5. When the dinner-time prayers descended into a physical fight between Everett and Mama, who carried the most blame for the incident? (Consider Everett, Mama, Papa, and others.) Did you find this scene believable? Was Papa’s resolution, that the kids no longer had to go to church, a good one?

6. Consider the following quotation (p. 247): I wish I’d had the love, the wisdom, the empathy, or even just the raw curiosity to try and find out, back in the mid-sixties, why Mama would storm off the way she did. She always went to stay with her brother and his wife, outside Spokane. She always left in such terrible hurt and anger that it seemed she would never return. And she always came back, calmer but basically unchanged, after three or four days. I’ve learned enough, in the years since, to know that she was leading a life as intricate and dramatic, as painful, and as worthy of respect as my father’s. But this paragraph is revisionist. Mama’s absences were a relief to me, her returns a mild disappointment, and unlike Peter, I had no great curiosity about the motivations of either. I felt at times that she loved me. I also felt, almost constantly, that she disliked me. And I was satisfied to reciprocate. It damaged us.
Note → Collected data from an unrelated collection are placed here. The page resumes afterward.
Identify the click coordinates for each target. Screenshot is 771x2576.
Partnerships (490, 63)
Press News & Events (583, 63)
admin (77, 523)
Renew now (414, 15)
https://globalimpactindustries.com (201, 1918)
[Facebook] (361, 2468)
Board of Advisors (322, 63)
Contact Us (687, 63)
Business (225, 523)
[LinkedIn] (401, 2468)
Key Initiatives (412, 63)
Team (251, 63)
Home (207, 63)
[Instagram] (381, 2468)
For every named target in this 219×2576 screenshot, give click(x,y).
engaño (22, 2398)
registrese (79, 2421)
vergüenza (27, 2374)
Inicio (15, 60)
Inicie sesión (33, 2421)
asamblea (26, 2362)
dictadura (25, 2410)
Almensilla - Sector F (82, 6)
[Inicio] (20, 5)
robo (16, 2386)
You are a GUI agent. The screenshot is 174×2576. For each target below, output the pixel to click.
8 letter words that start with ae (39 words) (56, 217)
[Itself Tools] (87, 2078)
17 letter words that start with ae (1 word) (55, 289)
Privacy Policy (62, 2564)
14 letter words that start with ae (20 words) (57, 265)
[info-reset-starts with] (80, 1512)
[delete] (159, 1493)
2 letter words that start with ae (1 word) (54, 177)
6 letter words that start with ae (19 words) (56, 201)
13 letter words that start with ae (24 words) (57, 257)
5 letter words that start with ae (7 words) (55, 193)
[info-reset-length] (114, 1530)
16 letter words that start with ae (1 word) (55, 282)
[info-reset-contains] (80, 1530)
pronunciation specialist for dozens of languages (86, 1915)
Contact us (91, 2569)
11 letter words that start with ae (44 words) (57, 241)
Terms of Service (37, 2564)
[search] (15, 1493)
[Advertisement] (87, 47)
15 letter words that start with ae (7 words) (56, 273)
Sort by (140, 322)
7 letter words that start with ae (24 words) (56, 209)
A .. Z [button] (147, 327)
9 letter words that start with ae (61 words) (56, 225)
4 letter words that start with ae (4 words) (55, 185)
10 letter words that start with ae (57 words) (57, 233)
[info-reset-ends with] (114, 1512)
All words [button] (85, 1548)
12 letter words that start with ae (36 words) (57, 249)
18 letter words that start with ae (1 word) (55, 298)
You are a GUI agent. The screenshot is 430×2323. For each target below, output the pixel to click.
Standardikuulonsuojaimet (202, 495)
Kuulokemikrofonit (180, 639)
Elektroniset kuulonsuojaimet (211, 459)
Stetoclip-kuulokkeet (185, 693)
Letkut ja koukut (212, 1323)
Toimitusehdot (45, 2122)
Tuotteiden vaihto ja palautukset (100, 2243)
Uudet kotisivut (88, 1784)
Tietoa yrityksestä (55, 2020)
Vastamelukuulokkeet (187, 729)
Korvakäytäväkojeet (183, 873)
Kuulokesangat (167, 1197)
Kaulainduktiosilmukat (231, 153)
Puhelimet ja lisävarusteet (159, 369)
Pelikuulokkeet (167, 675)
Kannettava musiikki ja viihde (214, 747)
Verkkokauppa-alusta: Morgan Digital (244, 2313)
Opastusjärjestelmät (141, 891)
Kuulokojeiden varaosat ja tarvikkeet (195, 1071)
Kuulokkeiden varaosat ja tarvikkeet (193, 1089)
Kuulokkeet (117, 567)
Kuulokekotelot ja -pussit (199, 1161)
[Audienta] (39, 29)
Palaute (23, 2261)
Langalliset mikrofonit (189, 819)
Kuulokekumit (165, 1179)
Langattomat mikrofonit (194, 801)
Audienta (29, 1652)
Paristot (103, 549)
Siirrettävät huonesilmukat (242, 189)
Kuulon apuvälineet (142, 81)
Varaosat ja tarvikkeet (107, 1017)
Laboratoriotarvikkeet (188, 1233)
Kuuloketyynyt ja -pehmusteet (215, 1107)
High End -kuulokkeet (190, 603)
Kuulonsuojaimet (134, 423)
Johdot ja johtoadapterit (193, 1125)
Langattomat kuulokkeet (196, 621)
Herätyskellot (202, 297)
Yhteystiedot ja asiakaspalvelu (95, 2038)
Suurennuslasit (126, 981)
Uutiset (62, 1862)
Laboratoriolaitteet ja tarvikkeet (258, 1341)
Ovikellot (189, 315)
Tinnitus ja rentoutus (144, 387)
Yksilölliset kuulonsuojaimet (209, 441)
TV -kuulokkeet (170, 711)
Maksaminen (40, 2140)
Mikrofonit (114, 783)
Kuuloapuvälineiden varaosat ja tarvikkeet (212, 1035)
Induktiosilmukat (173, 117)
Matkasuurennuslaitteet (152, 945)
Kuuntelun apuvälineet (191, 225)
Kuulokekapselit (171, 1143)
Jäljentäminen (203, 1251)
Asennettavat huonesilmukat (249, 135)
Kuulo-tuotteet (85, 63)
But that’s the way it was.
Do you agree and/or sympathize with Kincaid’s sentiments? What are Mama’s good points? Bad? Did you come to understand her religious fanaticism and the difficulties she had with the various family members? Does the revelation of her terrible childhood experiences justify her behavior? Why or why not? If she were your mother, can you imagine being able to forgive her?

7. What did you think about Everett’s proposal of praying that God would transfer some of his luck to Papa? Did this prayer have anything to do with what happened to Irwin? How did Everett’s understanding and practice of prayer evolve? In what areas would you be able to affirm his beliefs and struggles? In what areas would you disagree? How would you communicate this in a way that he could understand?

8. In the early part of the book, the different members of the family held widely divergent beliefs about God, religion, and prayer. How was faith evidenced in the lives of each of the characters? What did each believe in? How did their faith change over the course of the book?

9. What did you think of the church Mama belonged to? Did Elder Kim Joon change your opinion or feeling toward the church leadership?

10. In Duncan’s world, what seems to be the source and nature of evil? Is evil personal, social, or cultural? Do you agree with his assessment? Why or why not? Is there evidence of grace in The Brothers K? If so, where?

11. In the end, what is most highly valued in this family? What are the keys to success and happiness for each of the characters? Did their view of success and happiness change? If so, how and why? (Consider Papa’s baseball career, Mama’s religious practices as well as her role as a mother and business woman, Peter’s academic and spiritual pursuits, Everett’s politics, Grandawma and the twins’ science.)

12. Would you say this book is a redemptive one? Why or why not?


The Brothers K by David James Duncan (New York, NY: Bantam; 1996).